In 2006, Christians (7 in all) of my village were beaten up by the Hindu villagers. In March 2016, the Hindu villagers made a ‘Sitlamandir’ and demanded Rs 500 as ‘chanda’ from each villager. We said that you have been boycotting our marriages and other social functions, so we won’t give you ‘chanda’. We said, if we give you chanda, give it to us in writing that you will attend our social functions, you will call us to your functions. These discussions happened over 2 meetings in 2 days.
When my grandmother died, the Hindu villagers refused to attend the funeral. They did not attend several marriages.

Next, they demanded Rs 1000 as ‘chanda’. We said we are willing as long as you give us an assurance in writing. Instigated by Anil Kumar Kemro, ration leader and son of a BJP leader, Hindu villagers declared a social boycott, claiming we have insulted their gods and goddesses. The tehsildar called me saying that there is a written complaint against you, I told him about Kemro. There are now 100 Christians in the village and we are under threat of violence.

Baman Kowasi, village Parapur/Chhichoripara, block Lohaniguda, Bastar district

On 15 May, 2016, Bajrang Dal members who live in our village Manku, Sannu, Muda and Saibo beat up my sister Kumli Kowasi (age 18), accusing her of doing ‘jadu tona’ (witchcraft). My father Muda is no more, my mother Maso and my sister and I and our little brother are now in hiding. My sister was grinding rice at 5.30 pm in the back of the house when they came and beat her up. They kicked her in the stomach, pulled her hair and hit her on the head. She fell unconscious and they left her for dead. She had to be hospitalized for two weeks. We have been told by the ‘munshi’ (police) to remain in hiding for our own safety, so for the past month we have not been able to return home. We are living in the Church in another village (name of village withheld).

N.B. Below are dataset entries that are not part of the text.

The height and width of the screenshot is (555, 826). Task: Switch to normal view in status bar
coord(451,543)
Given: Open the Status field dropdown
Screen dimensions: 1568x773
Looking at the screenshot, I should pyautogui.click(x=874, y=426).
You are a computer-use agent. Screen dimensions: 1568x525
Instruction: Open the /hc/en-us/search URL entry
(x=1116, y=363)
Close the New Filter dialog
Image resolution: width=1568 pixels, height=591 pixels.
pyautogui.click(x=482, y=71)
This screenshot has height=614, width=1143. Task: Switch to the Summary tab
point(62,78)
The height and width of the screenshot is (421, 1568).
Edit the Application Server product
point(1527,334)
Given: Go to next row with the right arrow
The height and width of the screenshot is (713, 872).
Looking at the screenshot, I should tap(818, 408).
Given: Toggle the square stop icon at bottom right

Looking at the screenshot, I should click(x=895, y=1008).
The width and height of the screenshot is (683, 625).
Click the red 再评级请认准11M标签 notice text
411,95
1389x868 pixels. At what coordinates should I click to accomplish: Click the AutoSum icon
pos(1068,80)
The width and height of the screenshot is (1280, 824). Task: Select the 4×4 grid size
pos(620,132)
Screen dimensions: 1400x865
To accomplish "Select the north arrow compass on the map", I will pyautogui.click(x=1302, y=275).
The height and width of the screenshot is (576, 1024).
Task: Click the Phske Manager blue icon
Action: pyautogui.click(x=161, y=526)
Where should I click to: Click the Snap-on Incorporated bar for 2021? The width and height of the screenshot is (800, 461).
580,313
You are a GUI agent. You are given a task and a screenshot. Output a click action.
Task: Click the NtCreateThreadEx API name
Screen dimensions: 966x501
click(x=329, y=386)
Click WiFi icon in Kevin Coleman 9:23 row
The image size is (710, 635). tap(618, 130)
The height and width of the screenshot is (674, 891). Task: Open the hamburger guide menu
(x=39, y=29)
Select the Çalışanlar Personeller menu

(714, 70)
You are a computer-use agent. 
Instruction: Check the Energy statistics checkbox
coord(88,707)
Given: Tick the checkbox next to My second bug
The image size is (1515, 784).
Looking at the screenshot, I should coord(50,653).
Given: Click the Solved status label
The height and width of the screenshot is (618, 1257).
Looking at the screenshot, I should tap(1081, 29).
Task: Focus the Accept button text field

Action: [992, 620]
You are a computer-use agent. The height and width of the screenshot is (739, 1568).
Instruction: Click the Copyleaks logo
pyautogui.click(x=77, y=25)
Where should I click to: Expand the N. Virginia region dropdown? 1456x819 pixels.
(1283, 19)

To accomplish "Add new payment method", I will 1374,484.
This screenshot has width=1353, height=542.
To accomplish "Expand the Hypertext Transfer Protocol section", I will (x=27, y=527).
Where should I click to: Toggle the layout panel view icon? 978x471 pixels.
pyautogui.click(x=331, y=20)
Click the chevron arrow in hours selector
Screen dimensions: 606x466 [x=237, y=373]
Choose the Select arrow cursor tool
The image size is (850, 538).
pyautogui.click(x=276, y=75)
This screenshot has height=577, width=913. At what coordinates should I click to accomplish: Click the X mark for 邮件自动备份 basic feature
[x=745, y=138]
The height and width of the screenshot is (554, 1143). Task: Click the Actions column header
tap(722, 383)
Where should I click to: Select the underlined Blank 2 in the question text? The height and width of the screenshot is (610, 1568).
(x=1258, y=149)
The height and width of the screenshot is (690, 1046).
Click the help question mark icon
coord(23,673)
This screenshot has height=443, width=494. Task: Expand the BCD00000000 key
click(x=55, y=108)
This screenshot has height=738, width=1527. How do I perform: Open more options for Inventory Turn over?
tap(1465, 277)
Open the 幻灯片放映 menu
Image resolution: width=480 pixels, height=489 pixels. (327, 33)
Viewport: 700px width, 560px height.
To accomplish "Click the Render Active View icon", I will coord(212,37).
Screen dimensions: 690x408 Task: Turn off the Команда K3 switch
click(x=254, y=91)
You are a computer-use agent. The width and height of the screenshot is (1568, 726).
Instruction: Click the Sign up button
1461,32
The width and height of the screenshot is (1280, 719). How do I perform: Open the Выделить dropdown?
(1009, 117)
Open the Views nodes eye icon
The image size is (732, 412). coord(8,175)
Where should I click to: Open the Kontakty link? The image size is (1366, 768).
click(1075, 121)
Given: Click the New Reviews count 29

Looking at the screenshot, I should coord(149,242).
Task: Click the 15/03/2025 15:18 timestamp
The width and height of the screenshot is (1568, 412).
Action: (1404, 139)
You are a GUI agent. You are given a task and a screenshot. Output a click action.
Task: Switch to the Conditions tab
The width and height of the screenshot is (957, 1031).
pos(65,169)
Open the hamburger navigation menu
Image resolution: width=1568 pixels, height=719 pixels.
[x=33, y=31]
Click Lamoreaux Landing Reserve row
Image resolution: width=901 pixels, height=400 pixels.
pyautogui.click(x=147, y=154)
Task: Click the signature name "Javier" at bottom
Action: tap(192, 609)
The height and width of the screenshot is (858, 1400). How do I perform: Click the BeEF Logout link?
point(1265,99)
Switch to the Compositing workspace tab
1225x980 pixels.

Violations of Forest Rights in Kanker District


Ramkumar Darro, village Kohche, thana Antahgarh, Kanker district

25 hectares of land have been acquired for Raoghat Mines without informing the villagers, gram panchayat, or gram sabha. (Officially the Raoghat Mines, as well as adjoining dam and railway lines are for Bhilai Steel Plant but a consortium of private companies will be involved with the mining project). Trees have been cut, adivasis’ forest land that they have had for the last 50 years is being grabbed; several places of worship of adivasis are being destroyed and even the burial grounds have been taken over by the company. CRPF camps have come up densely at every kilometer in the area.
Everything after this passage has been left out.